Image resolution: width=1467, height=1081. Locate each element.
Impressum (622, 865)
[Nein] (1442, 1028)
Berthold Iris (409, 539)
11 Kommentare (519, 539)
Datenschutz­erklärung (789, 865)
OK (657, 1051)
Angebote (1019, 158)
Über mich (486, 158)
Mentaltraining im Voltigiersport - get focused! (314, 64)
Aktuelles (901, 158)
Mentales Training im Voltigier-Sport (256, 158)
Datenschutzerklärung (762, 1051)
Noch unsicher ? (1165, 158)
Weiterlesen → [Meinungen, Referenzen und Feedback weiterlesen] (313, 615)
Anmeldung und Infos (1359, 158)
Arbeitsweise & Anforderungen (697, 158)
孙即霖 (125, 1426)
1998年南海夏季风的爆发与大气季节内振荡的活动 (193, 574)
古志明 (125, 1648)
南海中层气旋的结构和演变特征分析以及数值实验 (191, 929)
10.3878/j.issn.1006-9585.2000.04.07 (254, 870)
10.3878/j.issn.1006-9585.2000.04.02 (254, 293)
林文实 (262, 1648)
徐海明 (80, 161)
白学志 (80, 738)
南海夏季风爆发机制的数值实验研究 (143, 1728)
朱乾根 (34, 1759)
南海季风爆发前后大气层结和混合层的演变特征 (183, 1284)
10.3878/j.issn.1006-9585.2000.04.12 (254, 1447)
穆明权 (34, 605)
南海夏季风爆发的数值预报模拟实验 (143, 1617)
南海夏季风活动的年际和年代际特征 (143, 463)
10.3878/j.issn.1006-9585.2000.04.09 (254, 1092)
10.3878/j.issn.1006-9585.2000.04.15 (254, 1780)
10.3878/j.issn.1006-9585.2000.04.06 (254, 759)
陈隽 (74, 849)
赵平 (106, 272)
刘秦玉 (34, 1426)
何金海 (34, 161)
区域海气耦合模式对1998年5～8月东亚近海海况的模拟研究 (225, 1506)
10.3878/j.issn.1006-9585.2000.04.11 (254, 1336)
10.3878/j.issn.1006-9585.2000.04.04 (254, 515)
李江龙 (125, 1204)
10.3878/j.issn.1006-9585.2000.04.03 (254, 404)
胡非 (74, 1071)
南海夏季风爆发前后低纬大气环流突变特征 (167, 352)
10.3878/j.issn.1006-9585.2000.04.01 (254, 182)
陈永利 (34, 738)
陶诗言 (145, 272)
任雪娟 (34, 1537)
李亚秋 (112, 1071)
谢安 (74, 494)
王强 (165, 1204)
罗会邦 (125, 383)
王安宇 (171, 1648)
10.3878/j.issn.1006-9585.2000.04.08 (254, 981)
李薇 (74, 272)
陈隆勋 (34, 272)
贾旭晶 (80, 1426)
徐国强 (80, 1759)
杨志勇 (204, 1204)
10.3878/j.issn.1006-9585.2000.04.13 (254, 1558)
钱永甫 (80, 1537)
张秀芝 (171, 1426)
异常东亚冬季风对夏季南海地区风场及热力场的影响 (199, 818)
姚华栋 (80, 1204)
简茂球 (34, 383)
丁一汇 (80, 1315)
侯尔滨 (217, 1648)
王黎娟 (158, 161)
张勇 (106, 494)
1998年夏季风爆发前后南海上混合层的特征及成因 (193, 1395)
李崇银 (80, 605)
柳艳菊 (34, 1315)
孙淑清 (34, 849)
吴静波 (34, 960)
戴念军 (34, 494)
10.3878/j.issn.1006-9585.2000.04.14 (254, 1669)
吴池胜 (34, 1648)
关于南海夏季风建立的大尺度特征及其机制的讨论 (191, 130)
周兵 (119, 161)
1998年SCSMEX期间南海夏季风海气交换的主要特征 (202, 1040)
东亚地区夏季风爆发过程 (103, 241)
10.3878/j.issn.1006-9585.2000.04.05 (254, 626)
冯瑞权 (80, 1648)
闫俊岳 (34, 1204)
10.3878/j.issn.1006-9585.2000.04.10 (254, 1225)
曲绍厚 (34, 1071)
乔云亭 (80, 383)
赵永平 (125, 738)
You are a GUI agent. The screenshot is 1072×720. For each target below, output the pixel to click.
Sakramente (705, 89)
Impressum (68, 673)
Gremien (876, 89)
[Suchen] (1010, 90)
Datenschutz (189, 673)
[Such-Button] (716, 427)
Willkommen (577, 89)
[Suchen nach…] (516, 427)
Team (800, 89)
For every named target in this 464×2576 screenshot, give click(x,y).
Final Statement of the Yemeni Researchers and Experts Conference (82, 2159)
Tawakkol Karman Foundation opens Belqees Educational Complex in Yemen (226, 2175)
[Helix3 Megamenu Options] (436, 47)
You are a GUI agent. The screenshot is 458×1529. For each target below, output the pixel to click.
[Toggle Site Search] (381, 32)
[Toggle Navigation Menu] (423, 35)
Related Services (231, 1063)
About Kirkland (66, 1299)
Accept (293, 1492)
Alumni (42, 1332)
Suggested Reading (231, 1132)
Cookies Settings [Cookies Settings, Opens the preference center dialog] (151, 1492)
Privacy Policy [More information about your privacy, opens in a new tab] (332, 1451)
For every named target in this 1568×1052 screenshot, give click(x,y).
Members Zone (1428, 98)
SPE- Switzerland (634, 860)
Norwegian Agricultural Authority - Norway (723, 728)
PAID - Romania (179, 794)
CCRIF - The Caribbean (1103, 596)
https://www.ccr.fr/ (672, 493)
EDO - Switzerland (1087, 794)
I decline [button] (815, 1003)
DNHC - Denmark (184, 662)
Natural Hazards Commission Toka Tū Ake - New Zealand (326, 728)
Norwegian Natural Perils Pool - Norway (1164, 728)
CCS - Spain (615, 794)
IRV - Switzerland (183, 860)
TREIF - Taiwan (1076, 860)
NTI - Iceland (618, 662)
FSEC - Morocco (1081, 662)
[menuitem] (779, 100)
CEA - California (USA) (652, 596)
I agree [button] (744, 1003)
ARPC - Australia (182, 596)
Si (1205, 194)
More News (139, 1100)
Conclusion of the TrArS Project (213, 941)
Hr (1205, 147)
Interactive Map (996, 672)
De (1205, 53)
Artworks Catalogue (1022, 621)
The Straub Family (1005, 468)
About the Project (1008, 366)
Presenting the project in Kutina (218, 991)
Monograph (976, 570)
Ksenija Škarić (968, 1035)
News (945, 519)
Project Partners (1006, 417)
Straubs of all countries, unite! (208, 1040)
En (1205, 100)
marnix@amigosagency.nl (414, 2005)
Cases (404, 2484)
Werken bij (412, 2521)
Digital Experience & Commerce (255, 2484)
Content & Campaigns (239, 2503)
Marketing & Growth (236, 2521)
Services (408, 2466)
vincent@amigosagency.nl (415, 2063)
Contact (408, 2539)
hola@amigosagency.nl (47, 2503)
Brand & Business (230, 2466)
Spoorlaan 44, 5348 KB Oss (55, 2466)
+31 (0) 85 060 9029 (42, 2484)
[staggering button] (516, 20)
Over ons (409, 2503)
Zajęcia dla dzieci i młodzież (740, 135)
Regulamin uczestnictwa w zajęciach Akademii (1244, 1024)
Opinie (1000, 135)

★ ★ ★ ★ ★ ★ ★

▸ Challenge
Please lay out all of the items above as a Markdown table with two columns, No. and Line, giving each item its own numbered row and leaving out any blank lines.

▸ Correct output
| No. | Line |
|---|---|
| 1 | Image resolution: width=1467, height=1081. Locate each element. |
| 2 | Impressum (622, 865) |
| 3 | [Nein] (1442, 1028) |
| 4 | Berthold Iris (409, 539) |
| 5 | 11 Kommentare (519, 539) |
| 6 | Datenschutz­erklärung (789, 865) |
| 7 | OK (657, 1051) |
| 8 | Angebote (1019, 158) |
| 9 | Über mich (486, 158) |
| 10 | Mentaltraining im Voltigiersport - get focused! (314, 64) |
| 11 | Aktuelles (901, 158) |
| 12 | Mentales Training im Voltigier-Sport (256, 158) |
| 13 | Datenschutzerklärung (762, 1051) |
| 14 | Noch unsicher ? (1165, 158) |
| 15 | Weiterlesen → [Meinungen, Referenzen und Feedback weiterlesen] (313, 615) |
| 16 | Anmeldung und Infos (1359, 158) |
| 17 | Arbeitsweise & Anforderungen (697, 158) |
| 18 | 孙即霖 (125, 1426) |
| 19 | 1998年南海夏季风的爆发与大气季节内振荡的活动 (193, 574) |
| 20 | 古志明 (125, 1648) |
| 21 | 南海中层气旋的结构和演变特征分析以及数值实验 (191, 929) |
| 22 | 10.3878/j.issn.1006-9585.2000.04.07 (254, 870) |
| 23 | 10.3878/j.issn.1006-9585.2000.04.02 (254, 293) |
| 24 | 林文实 (262, 1648) |
| 25 | 徐海明 (80, 161) |
| 26 | 白学志 (80, 738) |
| 27 | 南海夏季风爆发机制的数值实验研究 (143, 1728) |
| 28 | 朱乾根 (34, 1759) |
| 29 | 南海季风爆发前后大气层结和混合层的演变特征 (183, 1284) |
| 30 | 10.3878/j.issn.1006-9585.2000.04.12 (254, 1447) |
| 31 | 穆明权 (34, 605) |
| 32 | 南海夏季风爆发的数值预报模拟实验 (143, 1617) |
| 33 | 南海夏季风活动的年际和年代际特征 (143, 463) |
| 34 | 10.3878/j.issn.1006-9585.2000.04.09 (254, 1092) |
| 35 | 10.3878/j.issn.1006-9585.2000.04.15 (254, 1780) |
| 36 | 10.3878/j.issn.1006-9585.2000.04.06 (254, 759) |
| 37 | 陈隽 (74, 849) |
| 38 | 赵平 (106, 272) |
| 39 | 刘秦玉 (34, 1426) |
| 40 | 何金海 (34, 161) |
| 41 | 区域海气耦合模式对1998年5～8月东亚近海海况的模拟研究 (225, 1506) |
| 42 | 10.3878/j.issn.1006-9585.2000.04.11 (254, 1336) |
| 43 | 10.3878/j.issn.1006-9585.2000.04.04 (254, 515) |
| 44 | 李江龙 (125, 1204) |
| 45 | 10.3878/j.issn.1006-9585.2000.04.03 (254, 404) |
| 46 | 胡非 (74, 1071) |
| 47 | 南海夏季风爆发前后低纬大气环流突变特征 (167, 352) |
| 48 | 10.3878/j.issn.1006-9585.2000.04.01 (254, 182) |
| 49 | 陈永利 (34, 738) |
| 50 | 陶诗言 (145, 272) |
| 51 | 任雪娟 (34, 1537) |
| 52 | 李亚秋 (112, 1071) |
| 53 | 谢安 (74, 494) |
| 54 | 王强 (165, 1204) |
| 55 | 罗会邦 (125, 383) |
| 56 | 王安宇 (171, 1648) |
| 57 | 10.3878/j.issn.1006-9585.2000.04.08 (254, 981) |
| 58 | 李薇 (74, 272) |
| 59 | 陈隆勋 (34, 272) |
| 60 | 贾旭晶 (80, 1426) |
| 61 | 徐国强 (80, 1759) |
| 62 | 杨志勇 (204, 1204) |
| 63 | 10.3878/j.issn.1006-9585.2000.04.13 (254, 1558) |
| 64 | 钱永甫 (80, 1537) |
| 65 | 张秀芝 (171, 1426) |
| 66 | 异常东亚冬季风对夏季南海地区风场及热力场的影响 (199, 818) |
| 67 | 姚华栋 (80, 1204) |
| 68 | 简茂球 (34, 383) |
| 69 | 丁一汇 (80, 1315) |
| 70 | 侯尔滨 (217, 1648) |
| 71 | 王黎娟 (158, 161) |
| 72 | 张勇 (106, 494) |
| 73 | 1998年夏季风爆发前后南海上混合层的特征及成因 (193, 1395) |
| 74 | 李崇银 (80, 605) |
| 75 | 柳艳菊 (34, 1315) |
| 76 | 孙淑清 (34, 849) |
| 77 | 吴静波 (34, 960) |
| 78 | 戴念军 (34, 494) |
| 79 | 10.3878/j.issn.1006-9585.2000.04.14 (254, 1669) |
| 80 | 吴池胜 (34, 1648) |
| 81 | 关于南海夏季风建立的大尺度特征及其机制的讨论 (191, 130) |
| 82 | 周兵 (119, 161) |
| 83 | 1998年SCSMEX期间南海夏季风海气交换的主要特征 (202, 1040) |
| 84 | 东亚地区夏季风爆发过程 (103, 241) |
| 85 | 10.3878/j.issn.1006-9585.2000.04.05 (254, 626) |
| 86 | 冯瑞权 (80, 1648) |
| 87 | 闫俊岳 (34, 1204) |
| 88 | 10.3878/j.issn.1006-9585.2000.04.10 (254, 1225) |
| 89 | 曲绍厚 (34, 1071) |
| 90 | 乔云亭 (80, 383) |
| 91 | 赵永平 (125, 738) |
| 92 | You are a GUI agent. The screenshot is 1072×720. For each target below, output the pixel to click. |
| 93 | Sakramente (705, 89) |
| 94 | Impressum (68, 673) |
| 95 | Gremien (876, 89) |
| 96 | [Suchen] (1010, 90) |
| 97 | Datenschutz (189, 673) |
| 98 | [Such-Button] (716, 427) |
| 99 | Willkommen (577, 89) |
| 100 | [Suchen nach…] (516, 427) |
| 101 | Team (800, 89) |
| 102 | For every named target in this 464×2576 screenshot, give click(x,y). |
| 103 | Final Statement of the Yemeni Researchers and Experts Conference (82, 2159) |
| 104 | Tawakkol Karman Foundation opens Belqees Educational Complex in Yemen (226, 2175) |
| 105 | [Helix3 Megamenu Options] (436, 47) |
| 106 | You are a GUI agent. The screenshot is 458×1529. For each target below, output the pixel to click. |
| 107 | [Toggle Site Search] (381, 32) |
| 108 | [Toggle Navigation Menu] (423, 35) |
| 109 | Related Services (231, 1063) |
| 110 | About Kirkland (66, 1299) |
| 111 | Accept (293, 1492) |
| 112 | Alumni (42, 1332) |
| 113 | Suggested Reading (231, 1132) |
| 114 | Cookies Settings [Cookies Settings, Opens the preference center dialog] (151, 1492) |
| 115 | Privacy Policy [More information about your privacy, opens in a new tab] (332, 1451) |
| 116 | For every named target in this 1568×1052 screenshot, give click(x,y). |
| 117 | Members Zone (1428, 98) |
| 118 | SPE- Switzerland (634, 860) |
| 119 | Norwegian Agricultural Authority - Norway (723, 728) |
| 120 | PAID - Romania (179, 794) |
| 121 | CCRIF - The Caribbean (1103, 596) |
| 122 | https://www.ccr.fr/ (672, 493) |
| 123 | EDO - Switzerland (1087, 794) |
| 124 | I decline [button] (815, 1003) |
| 125 | DNHC - Denmark (184, 662) |
| 126 | Natural Hazards Commission Toka Tū Ake - New Zealand (326, 728) |
| 127 | Norwegian Natural Perils Pool - Norway (1164, 728) |
| 128 | CCS - Spain (615, 794) |
| 129 | IRV - Switzerland (183, 860) |
| 130 | TREIF - Taiwan (1076, 860) |
| 131 | NTI - Iceland (618, 662) |
| 132 | FSEC - Morocco (1081, 662) |
| 133 | [menuitem] (779, 100) |
| 134 | CEA - California (USA) (652, 596) |
| 135 | I agree [button] (744, 1003) |
| 136 | ARPC - Australia (182, 596) |
| 137 | Si (1205, 194) |
| 138 | More News (139, 1100) |
| 139 | Conclusion of the TrArS Project (213, 941) |
| 140 | Hr (1205, 147) |
| 141 | Interactive Map (996, 672) |
| 142 | De (1205, 53) |
| 143 | Artworks Catalogue (1022, 621) |
| 144 | The Straub Family (1005, 468) |
| 145 | About the Project (1008, 366) |
| 146 | Presenting the project in Kutina (218, 991) |
| 147 | Monograph (976, 570) |
| 148 | Ksenija Škarić (968, 1035) |
| 149 | News (945, 519) |
| 150 | Project Partners (1006, 417) |
| 151 | Straubs of all countries, unite! (208, 1040) |
| 152 | En (1205, 100) |
| 153 | marnix@amigosagency.nl (414, 2005) |
| 154 | Cases (404, 2484) |
| 155 | Werken bij (412, 2521) |
| 156 | Digital Experience & Commerce (255, 2484) |
| 157 | Content & Campaigns (239, 2503) |
| 158 | Marketing & Growth (236, 2521) |
| 159 | Services (408, 2466) |
| 160 | vincent@amigosagency.nl (415, 2063) |
| 161 | Contact (408, 2539) |
| 162 | hola@amigosagency.nl (47, 2503) |
| 163 | Brand & Business (230, 2466) |
| 164 | Spoorlaan 44, 5348 KB Oss (55, 2466) |
| 165 | +31 (0) 85 060 9029 (42, 2484) |
| 166 | [staggering button] (516, 20) |
| 167 | Over ons (409, 2503) |
| 168 | Zajęcia dla dzieci i młodzież (740, 135) |
| 169 | Regulamin uczestnictwa w zajęciach Akademii (1244, 1024) |
| 170 | Opinie (1000, 135) |